TASK DETAILS: Work through the data below and copy out every line where "resolution" is found.

*** Opening of INFORMATION SUPPLIED ***

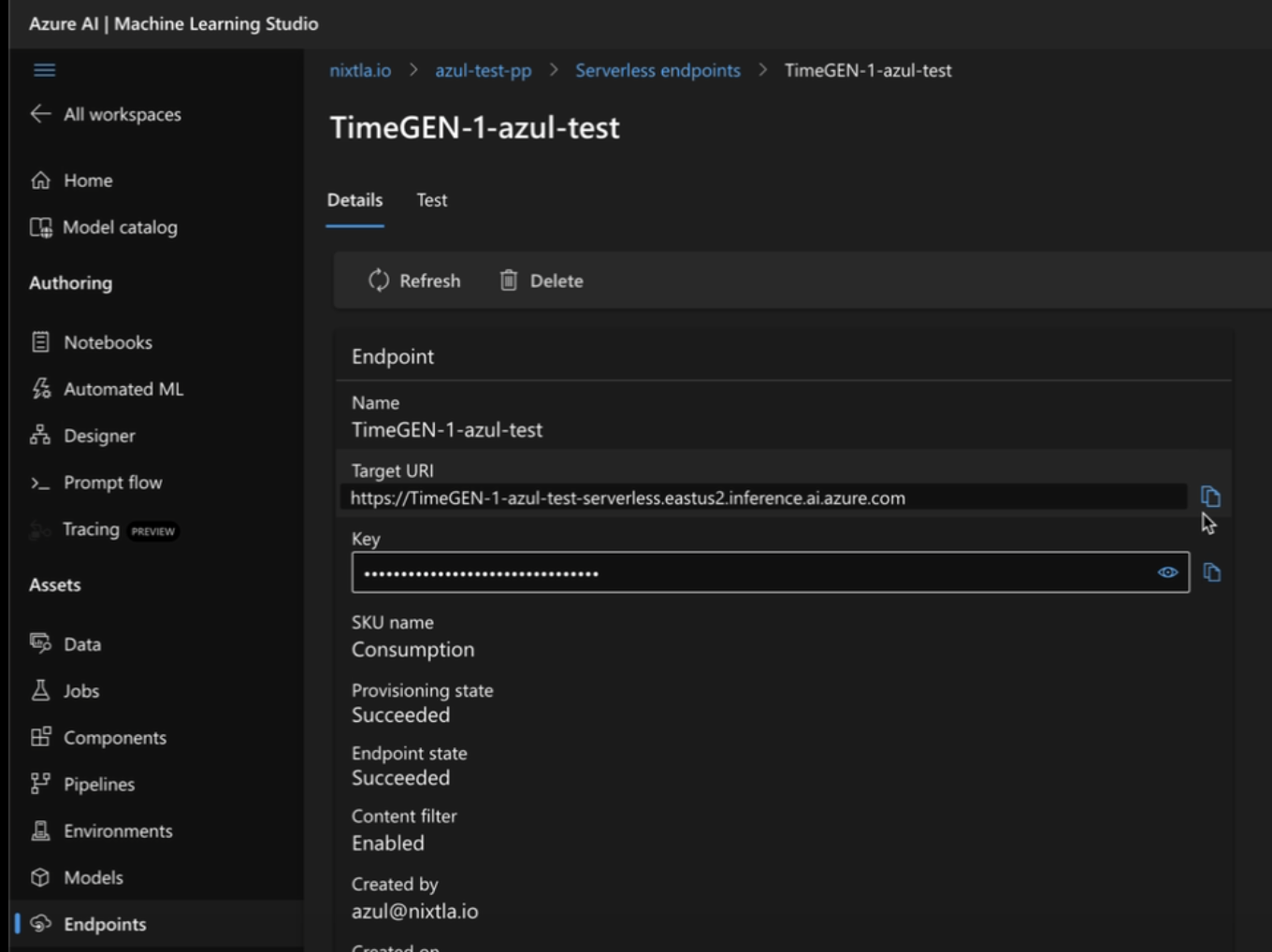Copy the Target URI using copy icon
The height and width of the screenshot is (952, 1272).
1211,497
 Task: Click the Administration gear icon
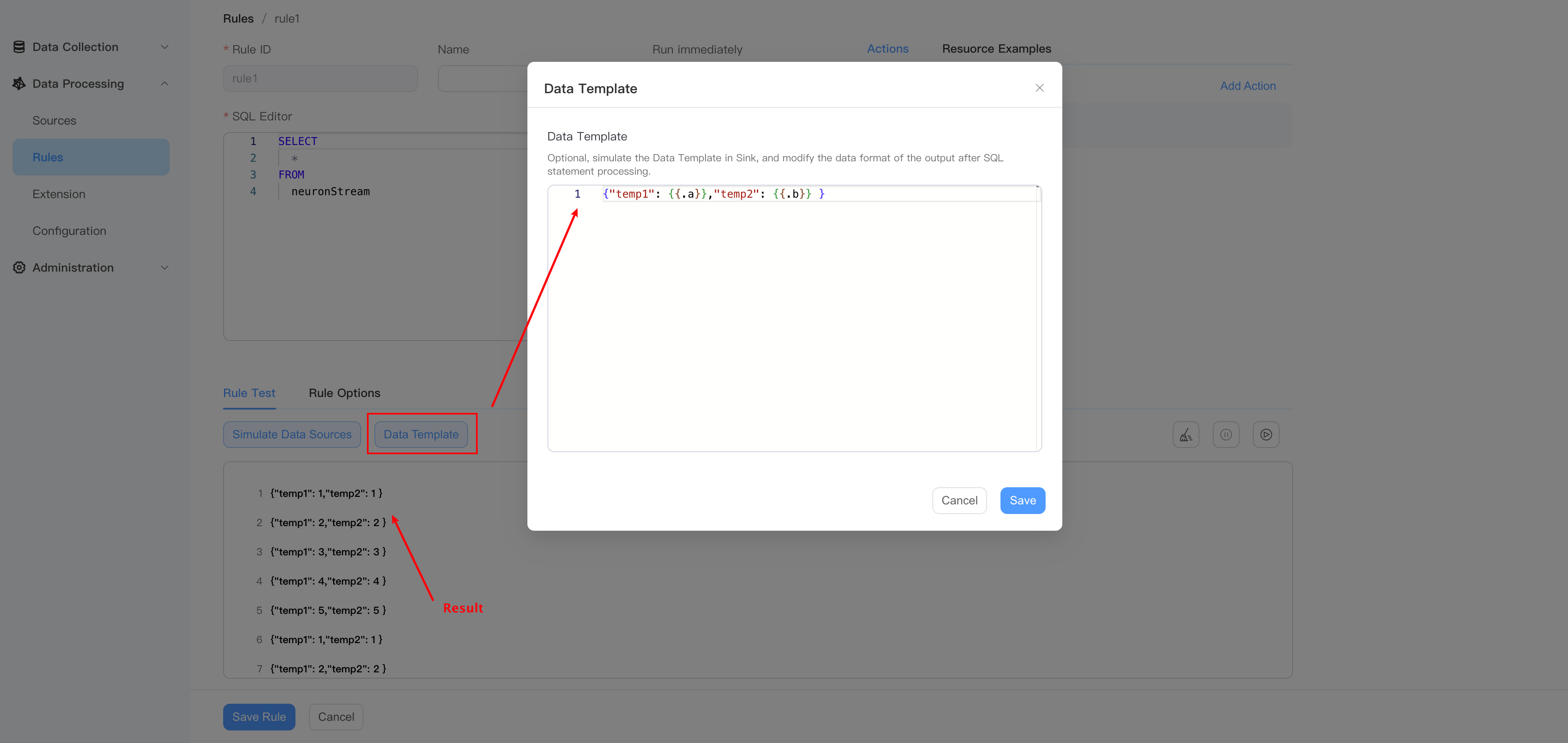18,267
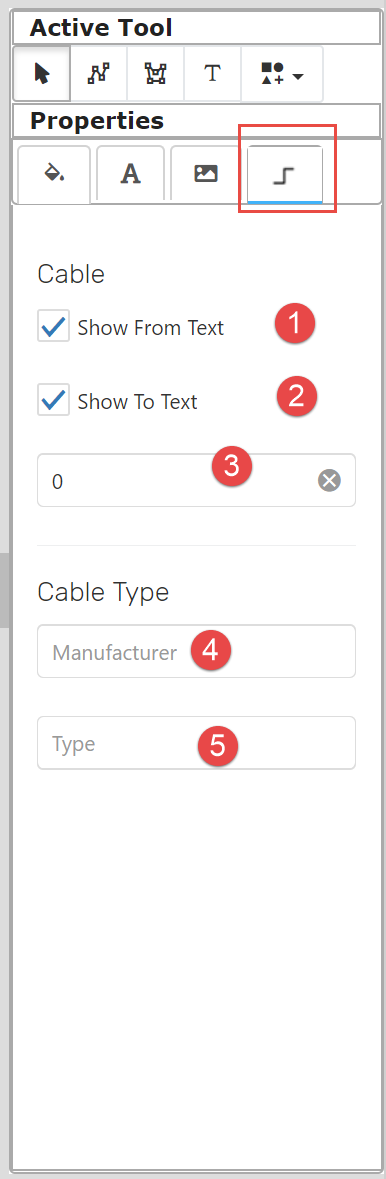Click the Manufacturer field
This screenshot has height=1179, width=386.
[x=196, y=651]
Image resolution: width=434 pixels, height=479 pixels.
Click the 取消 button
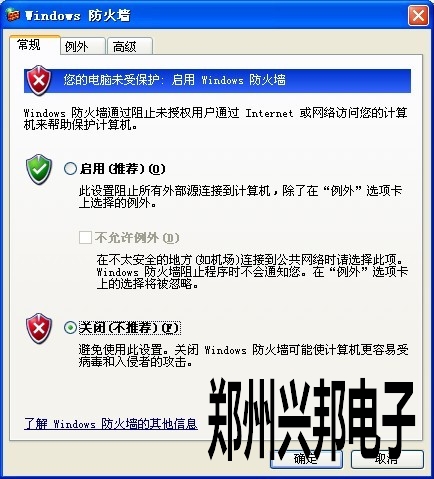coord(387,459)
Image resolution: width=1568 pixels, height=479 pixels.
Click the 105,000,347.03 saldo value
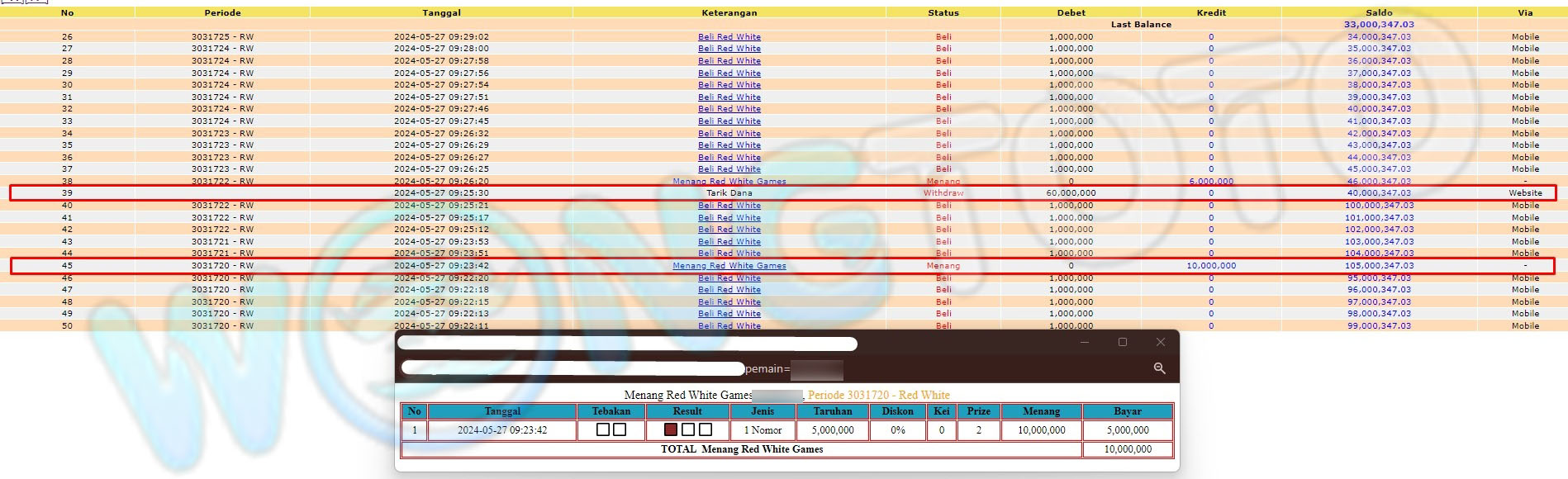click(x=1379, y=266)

*** Close of INFORMATION SUPPLIED ***
*** Opening of INFORMATION SUPPLIED ***

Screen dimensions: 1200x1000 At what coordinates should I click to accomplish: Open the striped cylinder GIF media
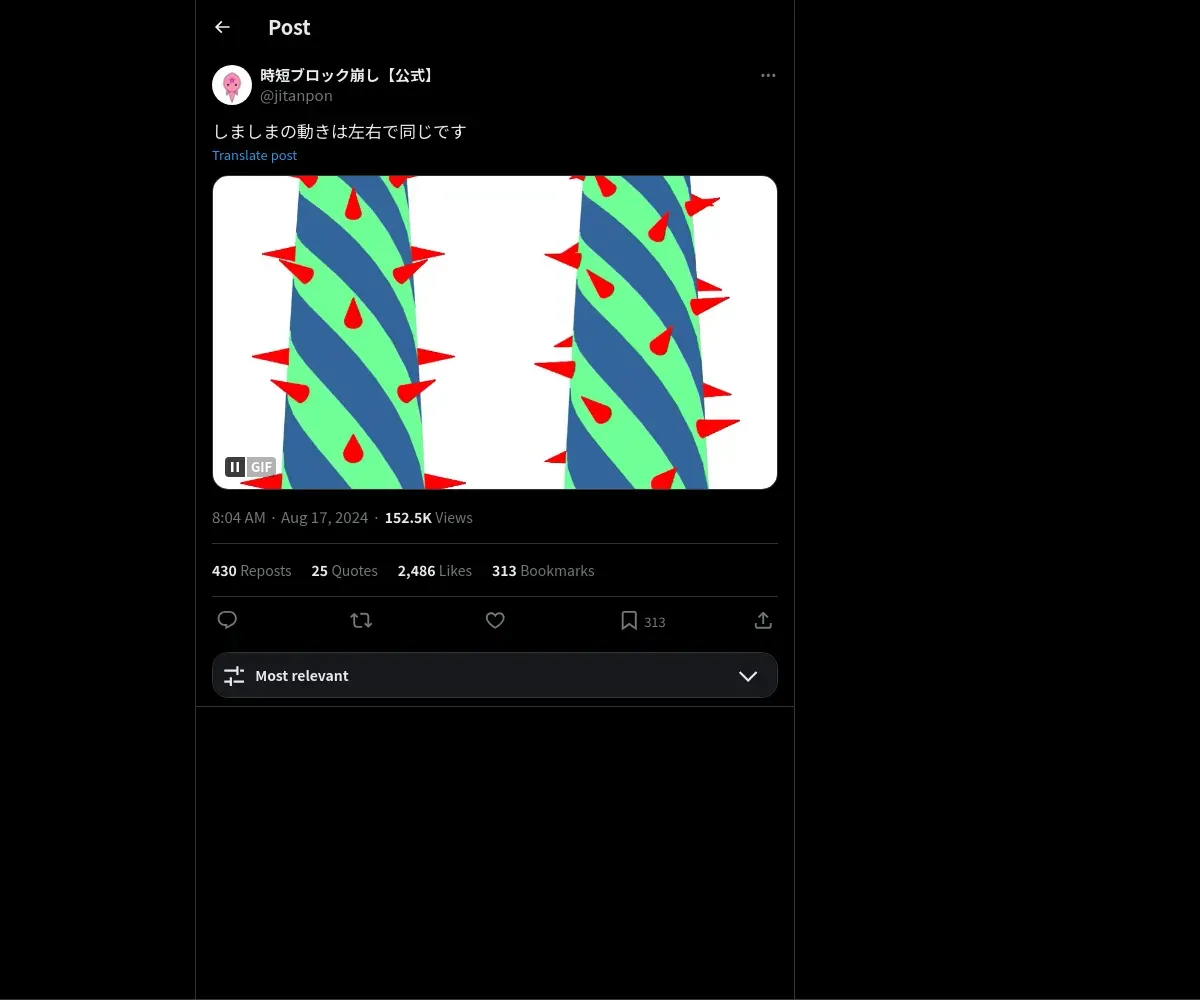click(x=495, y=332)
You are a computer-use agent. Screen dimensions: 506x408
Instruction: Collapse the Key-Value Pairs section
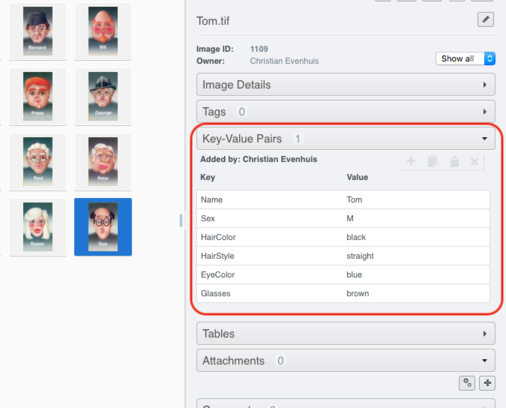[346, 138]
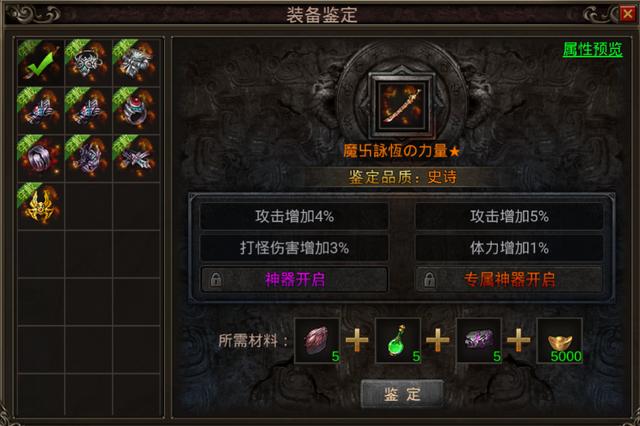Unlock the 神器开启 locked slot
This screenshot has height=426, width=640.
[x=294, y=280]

*** Close of INFORMATION SUPPLIED ***

RESULT OF THE EXERCISE:
Image resolution: width=434 pixels, height=479 pixels.
Image resolution: width=1568 pixels, height=479 pixels.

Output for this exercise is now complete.